I am incredibely weary of this movement for the reasons expressed in the article.  It is funny, too, how, in the end, there is nothing new under the sun.  It is simply a re-hashing of ancient Greek and neo-platonist ideas.  It has fallen under the weight of reality before, it will fall under the weight of reality again.

What worries me, though, is that our world is indeed surrounded by relativism, and thus we live in a culture that is unable to think for itself anymore.  When people fall away from the use of reason, then that which is not reasonable becomes reasonable.  Look at how much people claim that which is true to be conspiracy theories, or arguments based on a silence of evidence.

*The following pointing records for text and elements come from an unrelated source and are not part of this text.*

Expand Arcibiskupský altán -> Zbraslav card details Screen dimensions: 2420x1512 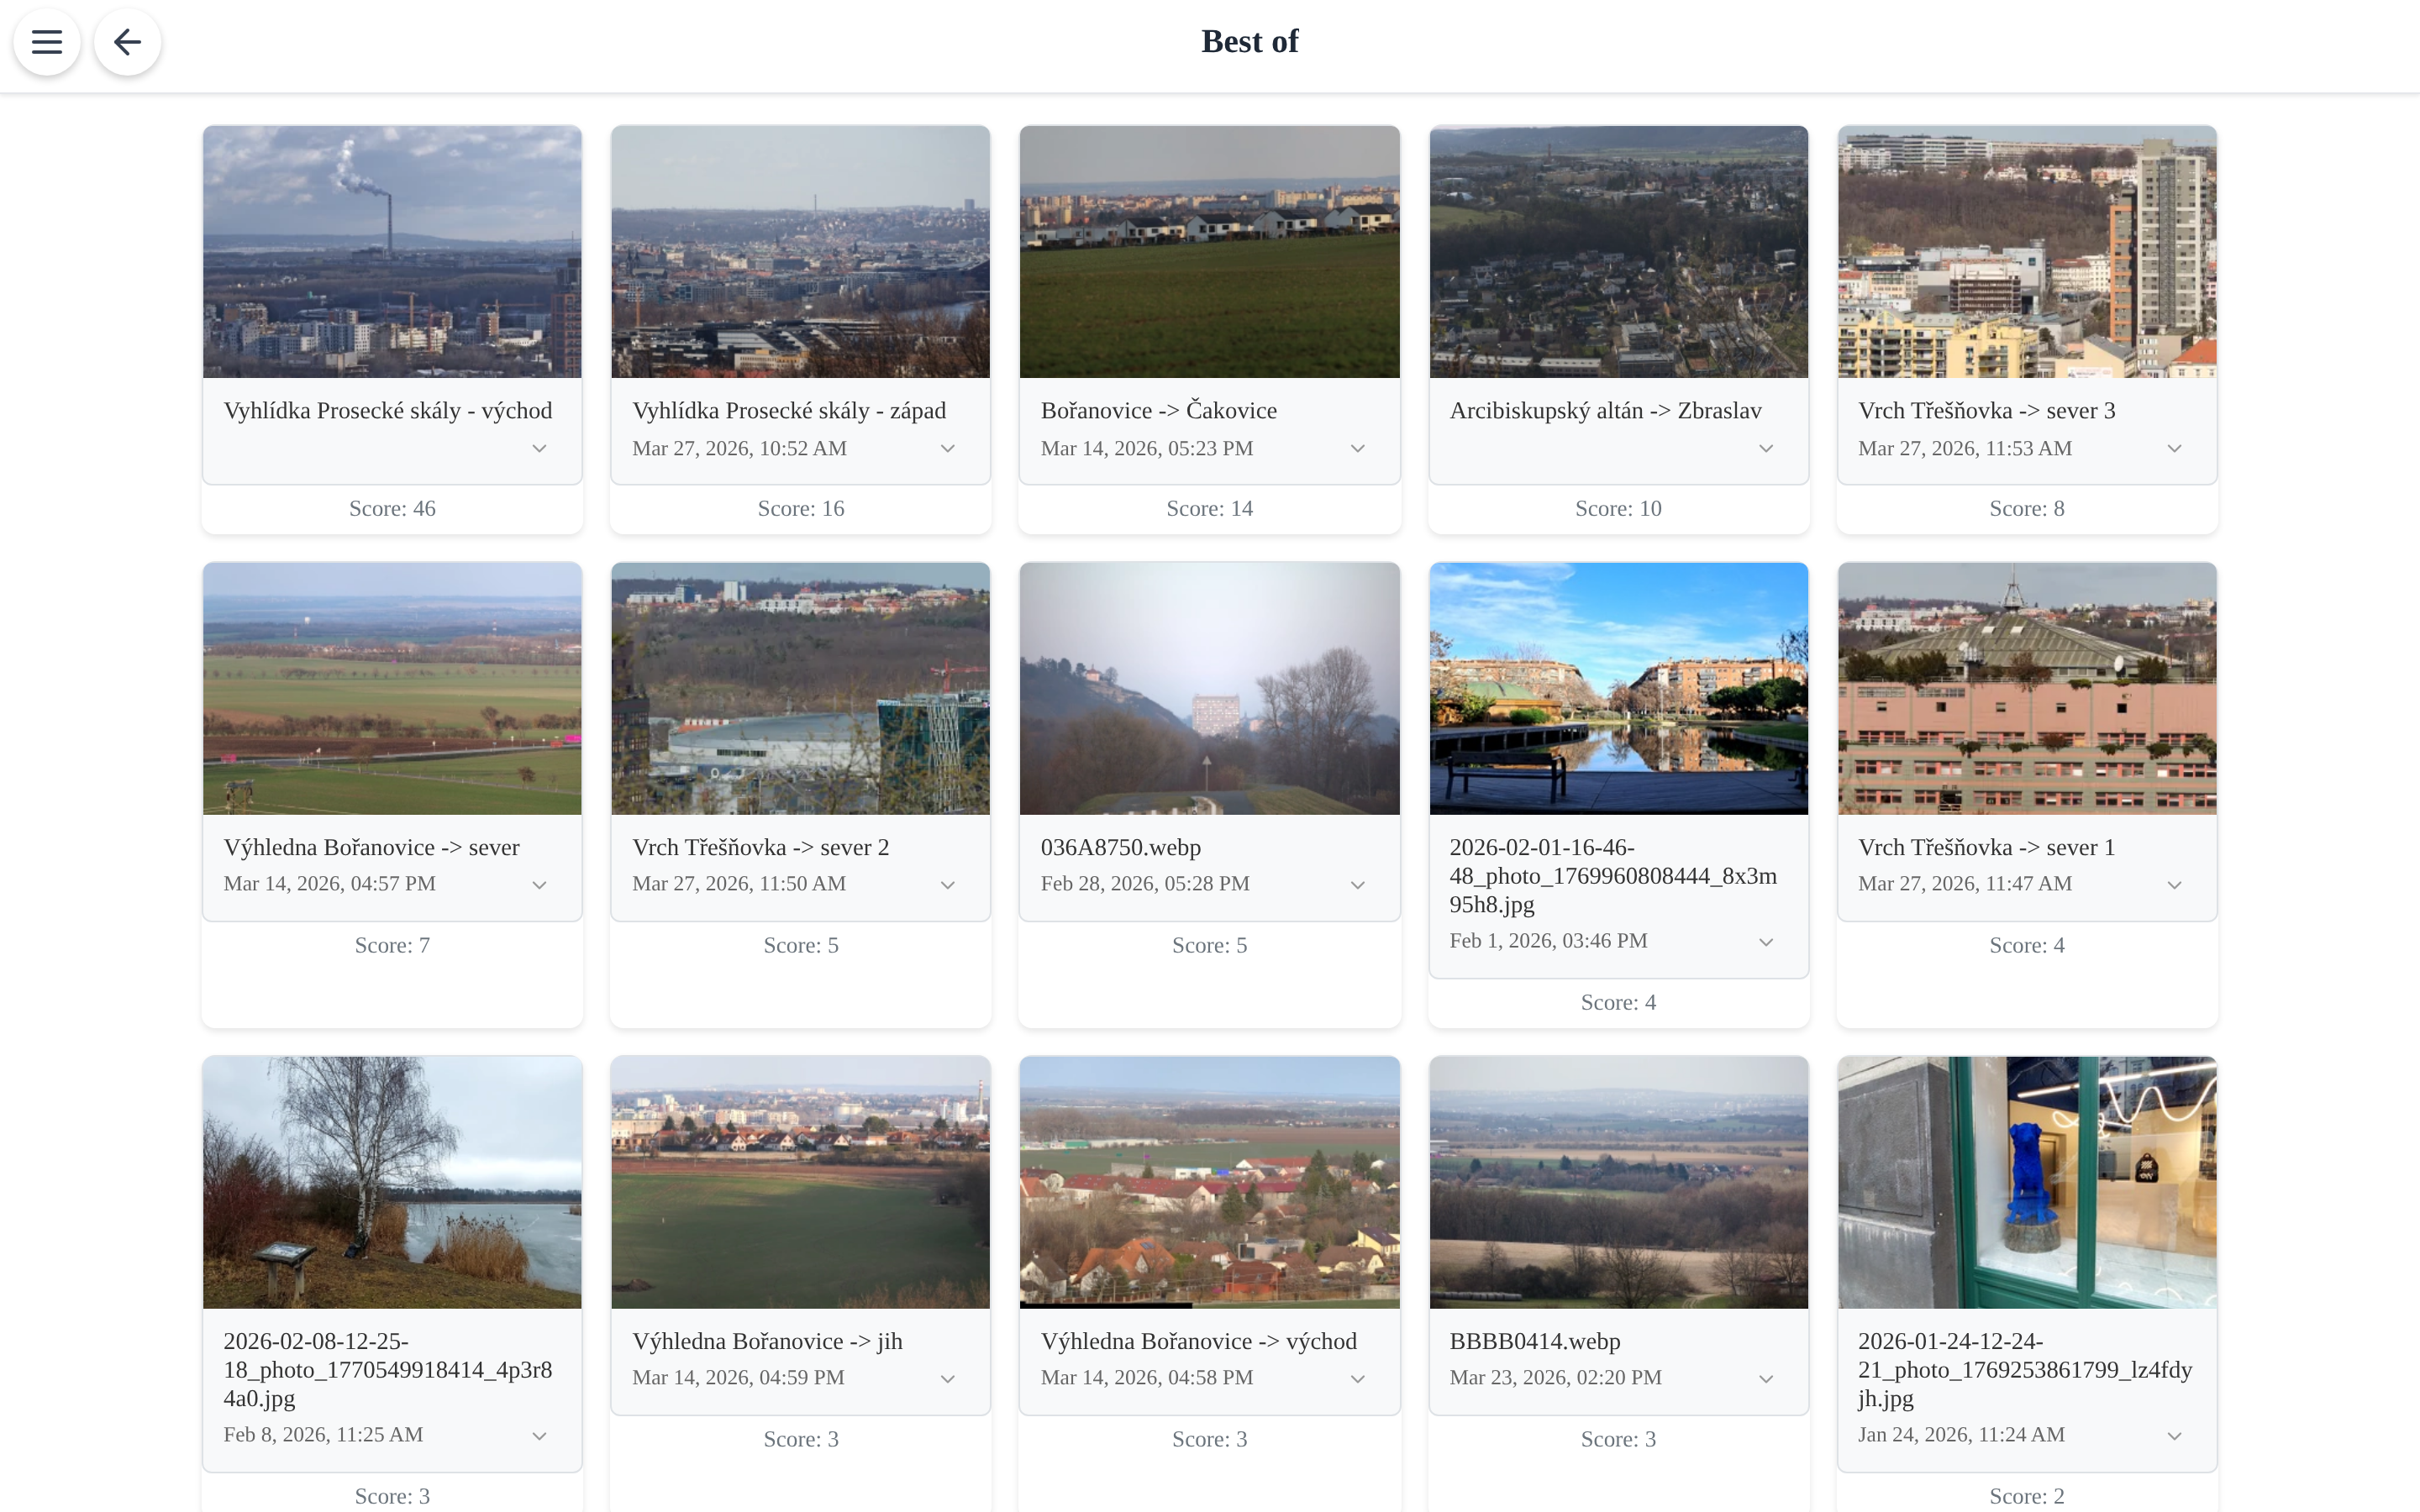(x=1766, y=449)
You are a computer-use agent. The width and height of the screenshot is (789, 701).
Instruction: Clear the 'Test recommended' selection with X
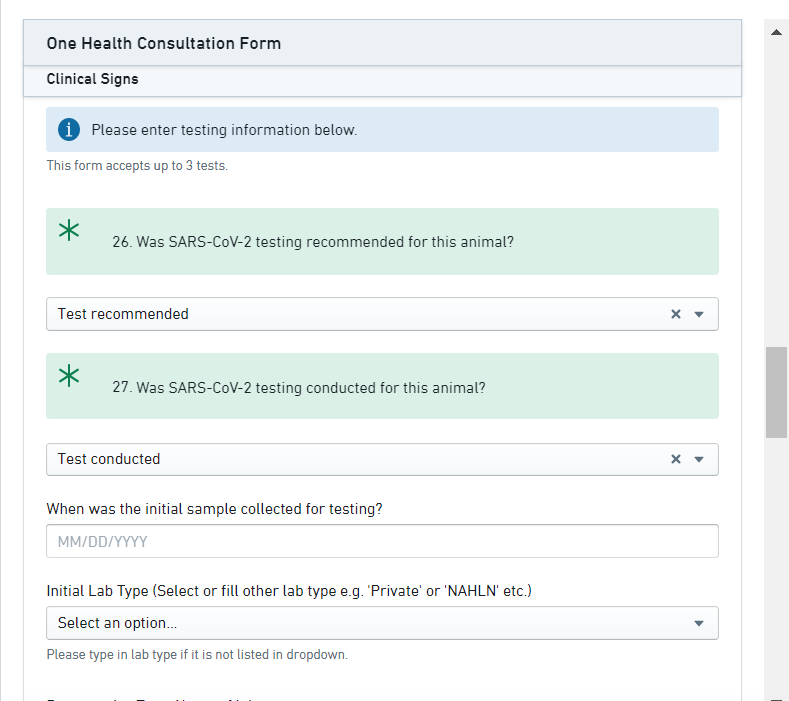click(x=676, y=314)
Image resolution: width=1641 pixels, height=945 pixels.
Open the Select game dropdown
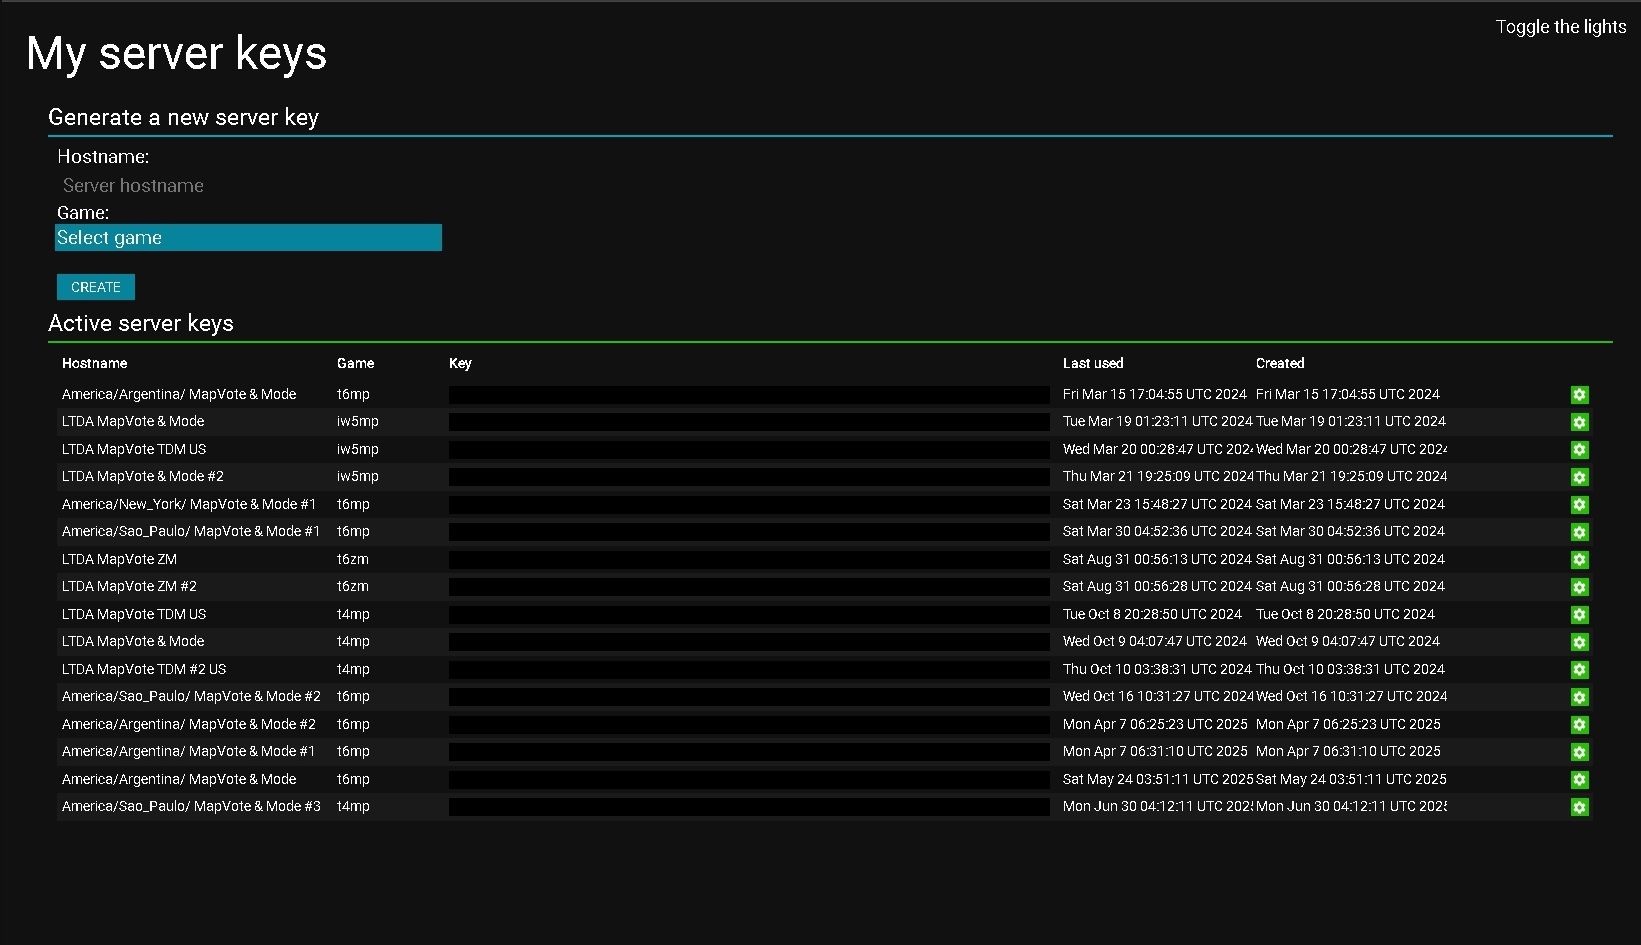click(x=248, y=238)
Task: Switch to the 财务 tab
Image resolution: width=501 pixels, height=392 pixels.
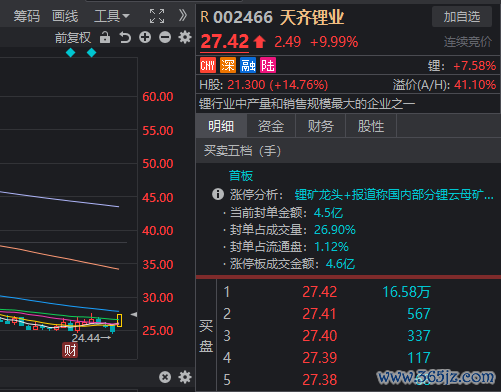Action: click(x=320, y=126)
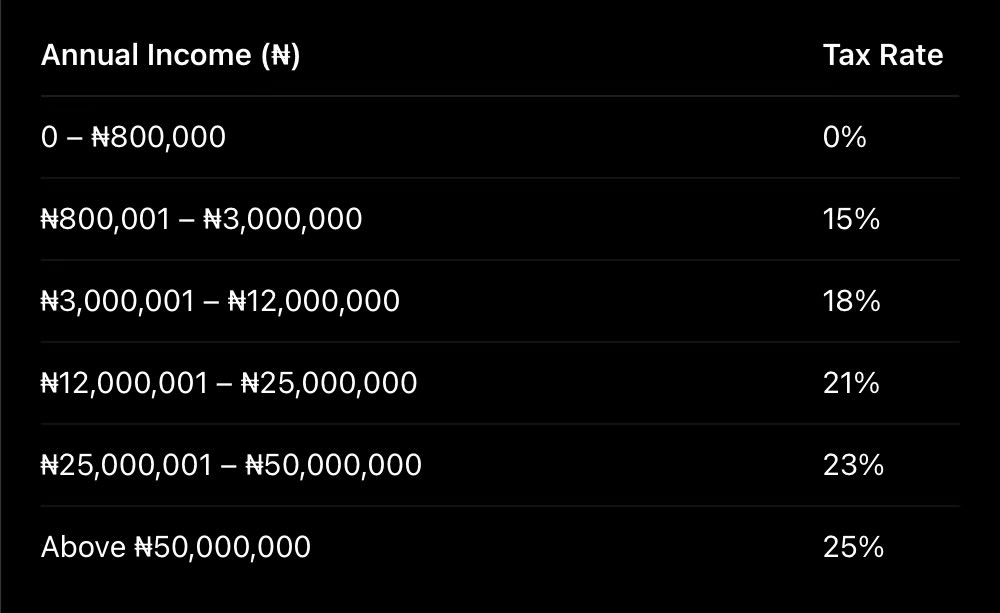Click the ₦12,000,000 upper limit amount
1000x613 pixels.
coord(314,301)
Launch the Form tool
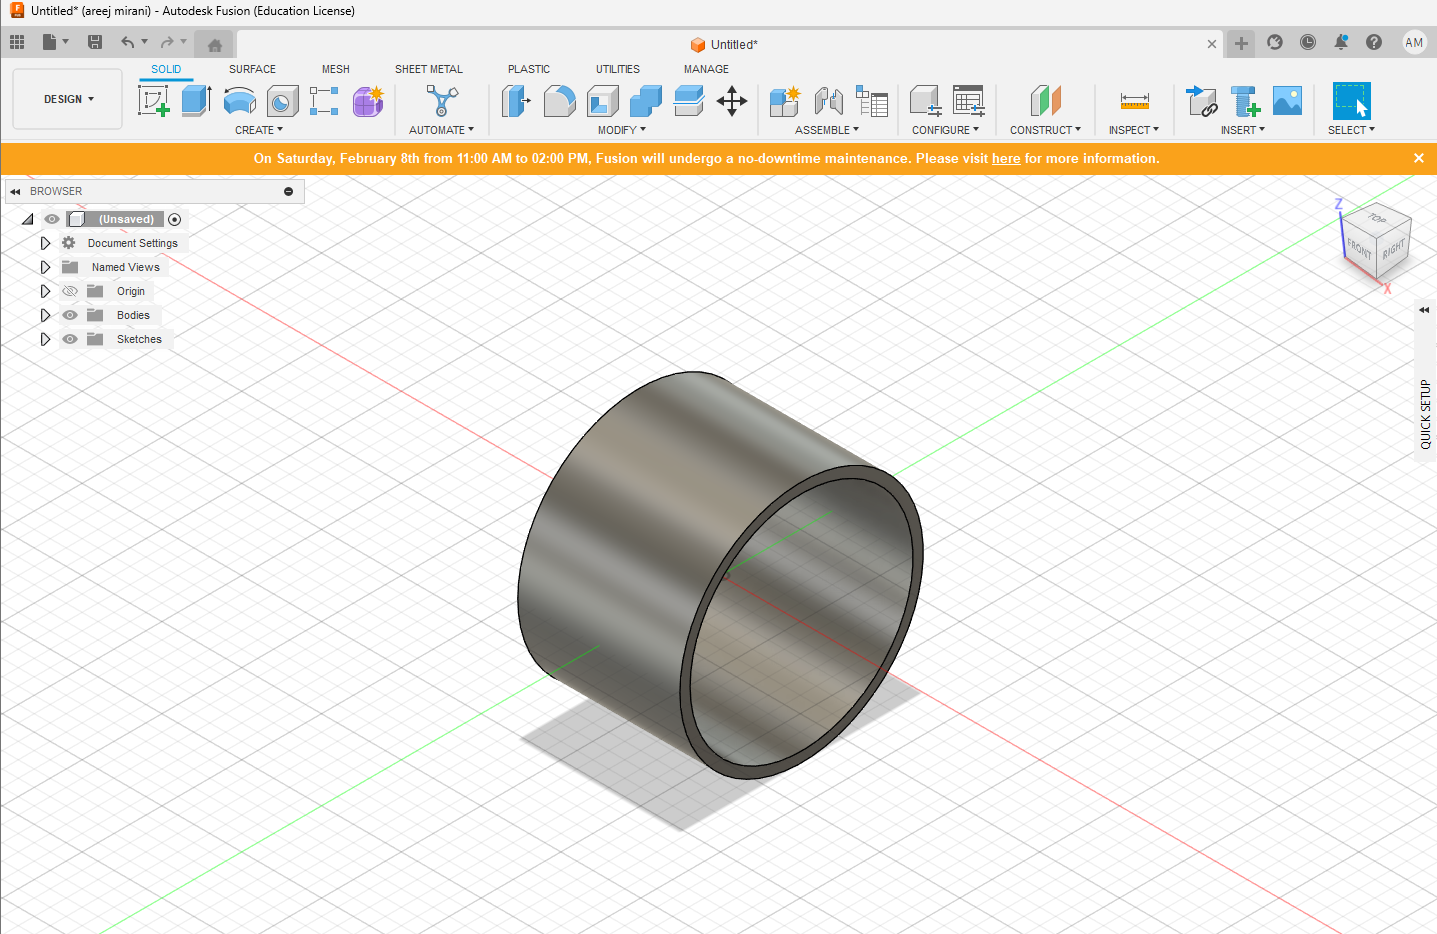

I worry because people such as Oprah promote the New Age movement.  Many people are spiritually hungry, and even faithful Christians looking for a deeper meaning to their Christian lives.  Oprah waxes wisdom, and thus sucks many people into her web which is ultimately an instantiation of the New Age movement (her desire to constantly promote Eckhart Tolle is a great example of this).

I have also encountered it much in my life as well.  I encountered last summer in some of the peole I encountered when working at the hospital in Toronto.  When I made my reservations known, people said I wasn’t “open minded enough”.  They challenged me for daring to claim that Jesus is the way, the truth, and the life.  While, yes, there are different perspectives in the world, it doesn’t negate the claim that there is universal truth.  If there is no truth, then talking is pointless.  Instead, they asked us to be syncrotistic, saying “everything is ok, everything is true.”  If that is true, then I wonder how it is they could criticize me for claiming that there is specific, universal truth.

Anyways, this is just a random gathering of ideas.  The New Age movement is scary, and we must be weary about accepting it in our lives.  Especially for Christians, there are many books that claim to be Christian, but are really just that on the surface (I think, for example, of people such as Richard Rohr) – in the end, they are New Age spirituality, a surface level mix of eastern spirituality and 14th century German mysticism.

I must end, though, by affirming one thing of the article that I know from experience.  Those of the New Age movement tend to be unabel to deal with reality, because they deny reality in their mind: it creates a cognitive dissonance in their life that becomes almost irrepairable.